Amazing abilities like, for example, that smug ice-skating jump that Robbie Williams does in that video:

http://www.youtube.com/watch?v=S7mZ5Y6OuH0

Having read up on tennis and dancing techniques, and seen how this can improve the performance of even top-flight athletes, t seems to me that science could hugely benefit those who want to succeed in sports and art. Understanding, for example, that the practical route to standing still on roller skates relies on the physics of an equal pull of gravity on all parts of the bottom of the boots, is really useful. Developing even spreading of the weight across the boots, and soles parallel to the ground, is much easier when you know this is the overall aim, rather than trial and error-ing what helps you balance.

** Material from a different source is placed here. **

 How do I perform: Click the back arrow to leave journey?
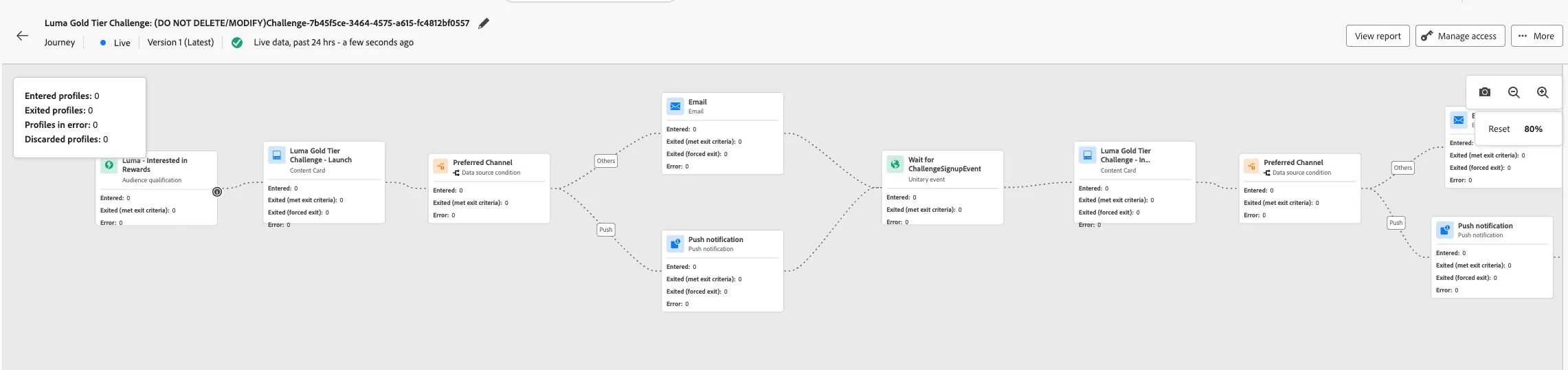[x=23, y=36]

To find out how science can help you become a freewheeling Hyde Park-ite, check out my film: Wonders of the Rollerskate Park (WT) : <IN FINAL EDIT>. I'm not saying I'm a free-wheeling Hyde Park-ite. In fact I got terribly bruised.

I'm now looking at short films on brainpower and sporting ability, linked to the Wellcome Trust's brilliant forthcoming exhibitions - Brains: Mind as Matter (29th March - 17th June 2012), and Superhumans (19 July-16 October 2012). More short films coming your way soon!